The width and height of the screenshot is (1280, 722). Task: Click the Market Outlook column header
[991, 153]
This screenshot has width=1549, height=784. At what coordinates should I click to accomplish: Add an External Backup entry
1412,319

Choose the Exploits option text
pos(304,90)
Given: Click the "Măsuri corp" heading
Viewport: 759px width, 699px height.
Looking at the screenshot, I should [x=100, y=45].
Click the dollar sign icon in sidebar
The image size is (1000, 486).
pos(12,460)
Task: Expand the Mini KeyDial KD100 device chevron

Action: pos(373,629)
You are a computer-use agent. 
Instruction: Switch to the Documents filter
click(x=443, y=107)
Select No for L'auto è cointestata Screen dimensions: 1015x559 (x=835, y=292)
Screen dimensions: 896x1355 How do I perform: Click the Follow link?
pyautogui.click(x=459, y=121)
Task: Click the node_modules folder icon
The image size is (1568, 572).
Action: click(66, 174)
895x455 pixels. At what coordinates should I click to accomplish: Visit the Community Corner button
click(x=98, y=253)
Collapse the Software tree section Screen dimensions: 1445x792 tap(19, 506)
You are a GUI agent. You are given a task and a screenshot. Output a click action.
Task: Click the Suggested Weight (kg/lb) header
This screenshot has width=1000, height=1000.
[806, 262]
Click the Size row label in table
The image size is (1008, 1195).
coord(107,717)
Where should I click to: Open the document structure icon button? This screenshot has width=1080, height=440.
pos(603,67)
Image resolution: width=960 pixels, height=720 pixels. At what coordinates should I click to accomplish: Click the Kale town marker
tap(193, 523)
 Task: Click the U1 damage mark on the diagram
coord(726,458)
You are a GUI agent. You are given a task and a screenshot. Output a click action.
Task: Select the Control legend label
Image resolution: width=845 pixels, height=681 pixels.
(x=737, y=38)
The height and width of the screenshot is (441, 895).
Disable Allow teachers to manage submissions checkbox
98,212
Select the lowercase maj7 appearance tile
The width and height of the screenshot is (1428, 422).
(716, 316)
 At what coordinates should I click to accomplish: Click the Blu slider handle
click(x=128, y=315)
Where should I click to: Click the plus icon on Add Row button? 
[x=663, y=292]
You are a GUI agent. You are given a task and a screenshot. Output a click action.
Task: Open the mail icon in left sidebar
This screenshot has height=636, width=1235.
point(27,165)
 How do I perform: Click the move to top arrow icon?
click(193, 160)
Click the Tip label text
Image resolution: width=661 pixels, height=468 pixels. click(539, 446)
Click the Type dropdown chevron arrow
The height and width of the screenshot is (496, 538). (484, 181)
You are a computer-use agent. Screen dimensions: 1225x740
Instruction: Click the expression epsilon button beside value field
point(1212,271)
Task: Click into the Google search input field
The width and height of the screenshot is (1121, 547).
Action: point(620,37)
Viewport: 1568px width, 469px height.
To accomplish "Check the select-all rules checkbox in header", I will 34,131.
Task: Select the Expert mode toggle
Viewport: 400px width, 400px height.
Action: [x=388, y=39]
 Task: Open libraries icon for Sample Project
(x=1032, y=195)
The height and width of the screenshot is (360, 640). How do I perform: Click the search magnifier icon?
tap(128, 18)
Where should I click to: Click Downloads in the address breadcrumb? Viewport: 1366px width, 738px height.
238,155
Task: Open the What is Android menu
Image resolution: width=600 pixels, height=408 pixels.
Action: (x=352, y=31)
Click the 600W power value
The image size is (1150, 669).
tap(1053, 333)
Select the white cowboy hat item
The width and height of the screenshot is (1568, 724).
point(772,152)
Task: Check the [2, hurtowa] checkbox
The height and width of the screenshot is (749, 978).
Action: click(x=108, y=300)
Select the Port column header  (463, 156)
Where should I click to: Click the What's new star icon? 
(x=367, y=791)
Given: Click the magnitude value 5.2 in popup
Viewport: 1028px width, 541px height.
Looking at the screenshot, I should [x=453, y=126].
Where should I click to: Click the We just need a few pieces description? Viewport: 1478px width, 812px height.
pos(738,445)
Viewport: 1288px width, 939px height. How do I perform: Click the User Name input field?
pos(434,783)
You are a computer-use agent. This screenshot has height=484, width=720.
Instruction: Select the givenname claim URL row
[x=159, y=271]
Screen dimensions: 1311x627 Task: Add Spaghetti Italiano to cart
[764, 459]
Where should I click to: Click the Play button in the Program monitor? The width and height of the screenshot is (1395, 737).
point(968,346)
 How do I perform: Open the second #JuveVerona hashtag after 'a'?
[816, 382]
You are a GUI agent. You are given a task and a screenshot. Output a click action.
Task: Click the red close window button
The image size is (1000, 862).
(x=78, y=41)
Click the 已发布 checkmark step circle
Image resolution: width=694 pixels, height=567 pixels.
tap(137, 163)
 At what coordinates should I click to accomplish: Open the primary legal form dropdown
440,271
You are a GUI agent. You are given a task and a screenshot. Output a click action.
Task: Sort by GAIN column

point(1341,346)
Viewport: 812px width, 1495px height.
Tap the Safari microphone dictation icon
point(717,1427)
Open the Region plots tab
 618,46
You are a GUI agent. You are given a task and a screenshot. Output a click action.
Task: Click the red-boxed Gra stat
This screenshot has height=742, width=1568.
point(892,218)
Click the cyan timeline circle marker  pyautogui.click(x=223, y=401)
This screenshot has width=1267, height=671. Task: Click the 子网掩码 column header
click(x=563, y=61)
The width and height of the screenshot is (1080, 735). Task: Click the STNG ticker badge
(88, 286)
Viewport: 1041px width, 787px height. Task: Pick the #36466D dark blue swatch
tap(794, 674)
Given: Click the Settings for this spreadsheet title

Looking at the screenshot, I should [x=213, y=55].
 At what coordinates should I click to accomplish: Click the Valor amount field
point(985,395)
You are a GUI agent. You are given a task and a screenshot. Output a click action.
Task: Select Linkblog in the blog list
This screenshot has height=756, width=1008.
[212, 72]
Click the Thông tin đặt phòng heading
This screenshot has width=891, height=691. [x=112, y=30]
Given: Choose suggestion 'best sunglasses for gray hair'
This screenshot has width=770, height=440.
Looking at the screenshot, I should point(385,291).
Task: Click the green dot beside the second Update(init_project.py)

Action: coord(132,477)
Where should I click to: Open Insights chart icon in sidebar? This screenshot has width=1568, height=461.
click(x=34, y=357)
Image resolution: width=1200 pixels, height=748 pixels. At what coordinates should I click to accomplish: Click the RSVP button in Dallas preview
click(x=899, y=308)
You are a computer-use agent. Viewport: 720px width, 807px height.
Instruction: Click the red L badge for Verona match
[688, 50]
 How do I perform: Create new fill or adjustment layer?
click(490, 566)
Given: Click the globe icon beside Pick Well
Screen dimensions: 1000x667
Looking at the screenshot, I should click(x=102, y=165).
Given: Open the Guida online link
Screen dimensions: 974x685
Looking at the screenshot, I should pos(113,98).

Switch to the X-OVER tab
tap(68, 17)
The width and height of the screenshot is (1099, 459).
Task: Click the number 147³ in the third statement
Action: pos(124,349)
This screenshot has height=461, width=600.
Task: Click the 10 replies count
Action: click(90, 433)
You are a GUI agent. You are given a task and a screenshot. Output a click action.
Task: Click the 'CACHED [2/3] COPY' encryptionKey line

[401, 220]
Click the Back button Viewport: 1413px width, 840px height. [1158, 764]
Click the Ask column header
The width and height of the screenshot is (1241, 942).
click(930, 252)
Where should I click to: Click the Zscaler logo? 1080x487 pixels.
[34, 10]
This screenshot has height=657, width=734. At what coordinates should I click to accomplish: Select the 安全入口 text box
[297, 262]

* * * * *

Problem statement ::
Once you find the line with "Task: Click the Suggested" above, print it and every line after it up to and including the line with "Task: Select the Control legend label", exactly as written and nothing else.

Task response ::
Task: Click the Suggested Weight (kg/lb) header
This screenshot has width=1000, height=1000.
[806, 262]
Click the Size row label in table
The image size is (1008, 1195).
coord(107,717)
Where should I click to: Open the document structure icon button? This screenshot has width=1080, height=440.
pos(603,67)
Image resolution: width=960 pixels, height=720 pixels. At what coordinates should I click to accomplish: Click the Kale town marker
tap(193, 523)
 Task: Click the U1 damage mark on the diagram
coord(726,458)
You are a GUI agent. You are given a task and a screenshot. Output a click action.
Task: Select the Control legend label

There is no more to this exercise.